Improving governance, fighting corruption, and strengthening anti-money laundering and counter-financing of terrorism frameworks are crucial for rebuilding public trust in the government’s policies and ensuring inclusive growth. A thorough analysis of governance would provide guidance for improving governance, including measures to bolster the autonomy and impartiality of the judicial system and increase accountability across the public sector. The government should prioritise rule of law and good governance by taking actions such as facilitating transparent and efficient humanitarian and social aid, adopting implementation decrees for pending laws related to good governance and corruption in the public sector, establishing the National Anti-Corruption Commission, and passing the law on the independence of the judiciary.
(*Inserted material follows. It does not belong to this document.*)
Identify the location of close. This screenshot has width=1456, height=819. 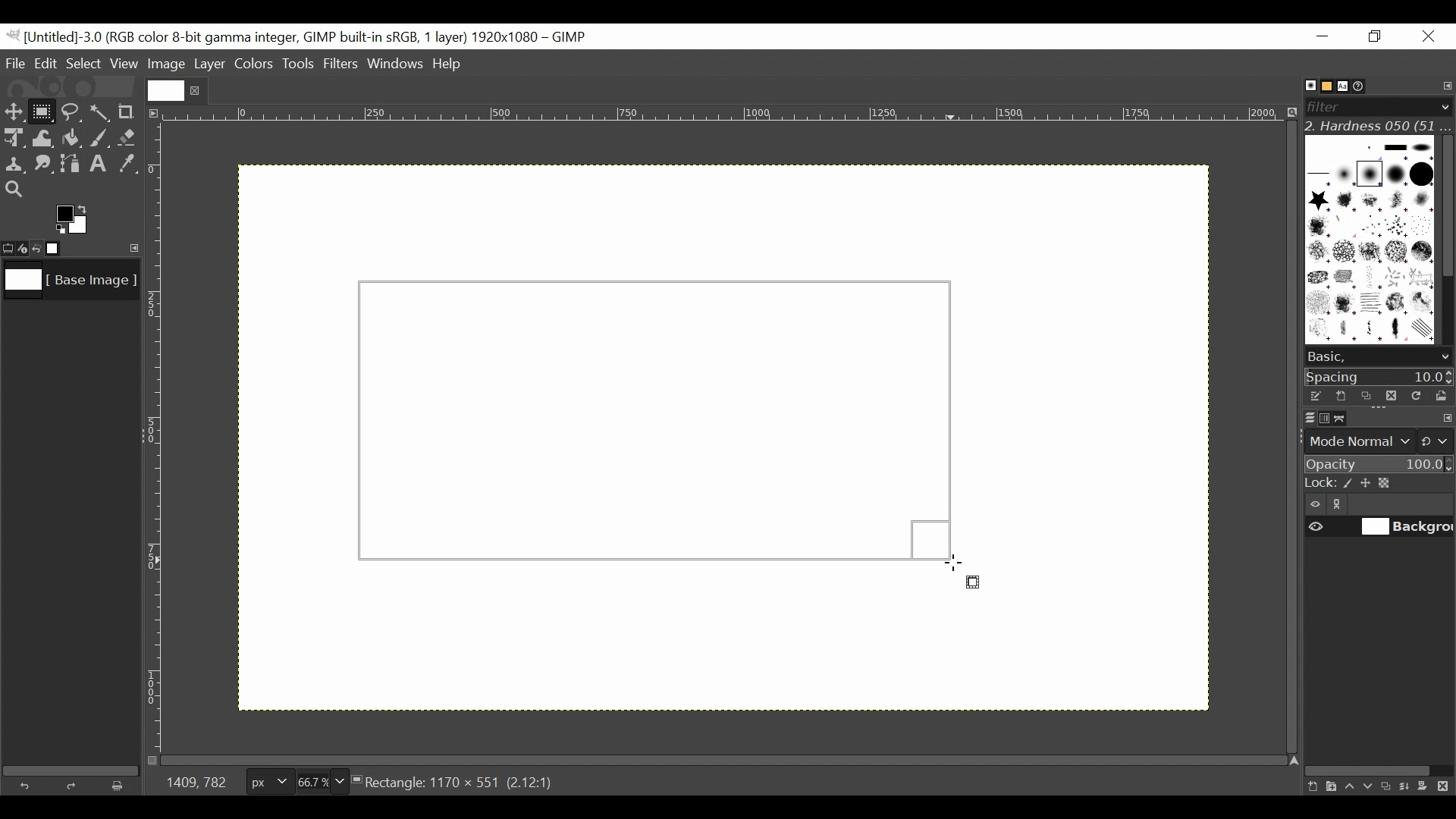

Only then can the government successfully launch an economic and social recovery plan in collaboration with national and international partners such as the IMF and UN. The commission’s formation would ensure the implementation of anti-corruption laws and hold corrupt public officials accountable.
Furthermore, the Lebanese government should adhere to the high standards of transparency
by providing accessible and shareable data to investors in Lebanon. It is especially critical to ensure transparent funding processes to prevent corruption and ensure the aid reaches those in need. The lack of transparency in aid distribu-
tion processes in Lebanon has resulted in inefficiency and corruption, leading to duplication of efforts and misuse of funds. This transparency will ensure accountability and good governance.
FUTURE IMPLICATIONS
Even though Lebanon and Israel have had many conflicts in the past, the Israel-Hamas conflict has had a negative effect on Lebanon’s economy due to continually escalating tensions on the Southern border. The possibility of another war would be disastrous for the country as a whole for a number of reasons. Since the financial crisis hit in 2019, Lebanon’s economic system has been in complete collapse. This has been made worse by the ruling class’s unwillingness to implement the necessary reforms to restore stability. The nation’s GDP has fallen to just 40% of what it was in 2018, and social vulnerability has increased to previously unheard-of levels.
Since the economy crashed, Lebanon has become more and more dependent on capital inflows; in 2023, these inflows accounted for nearly 90% of GDP, up from 50% in 2018. Lebanon’s largely cash-based economy makes it dependent on
importing US dollars to survive. Thus, Lebanon would lose access to vital financial flow if ports and airports were closed. Because of Lebanon’s leadership’s inability to carry out reforms, donors who had previously helped to cover costs are now reluctant to assist Lebanon. The viability of long-term investments is unclear, and Lebanon’s vital resources will keep decreasing in the absence of a comprehensive crisis resolution plan.
Looking to the future, in the midst of an already fragile economic landscape, the consequences of escalating tensions between Lebanon and Israel could be catastrophic.
Lebanon’s prospects for recovery remain bleak, and it is imperative for Lebanon’s leadership to prioritise stability, enact meaningful reforms, and seek diplomatic solutions to mitigate the risks of further escalation and secure a better future for the nation.